(TASK PROMPT)
Rewrite all of the material below, substituting "window" for "dialog" and keeping everything else the same. Leave the pictures out.

(DATA FOR THIS TASK)
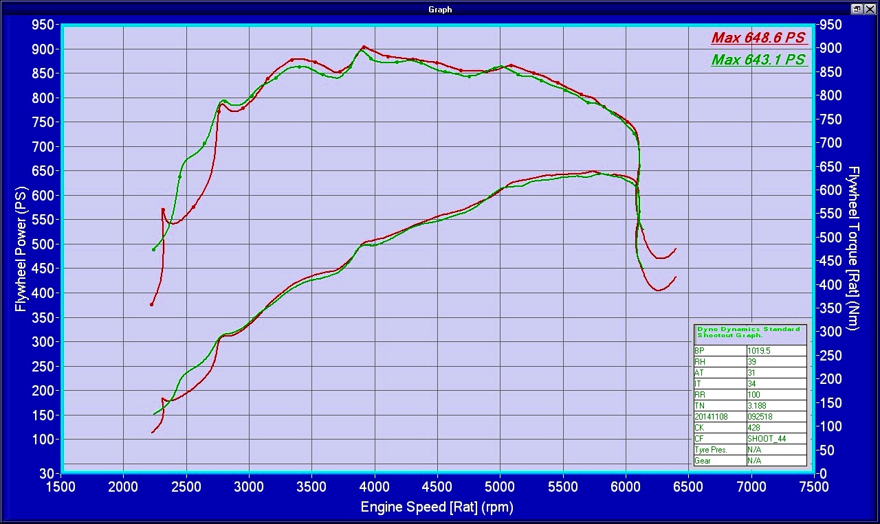Click the RR value cell 100
The height and width of the screenshot is (524, 880).
(x=776, y=395)
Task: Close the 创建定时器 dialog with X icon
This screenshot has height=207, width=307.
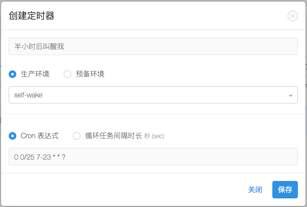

(FINISHED ANSWER)
Click the RR value cell 100
The height and width of the screenshot is (524, 880).
(x=776, y=395)
Task: Close the 创建定时器 window with X icon
This screenshot has height=207, width=307.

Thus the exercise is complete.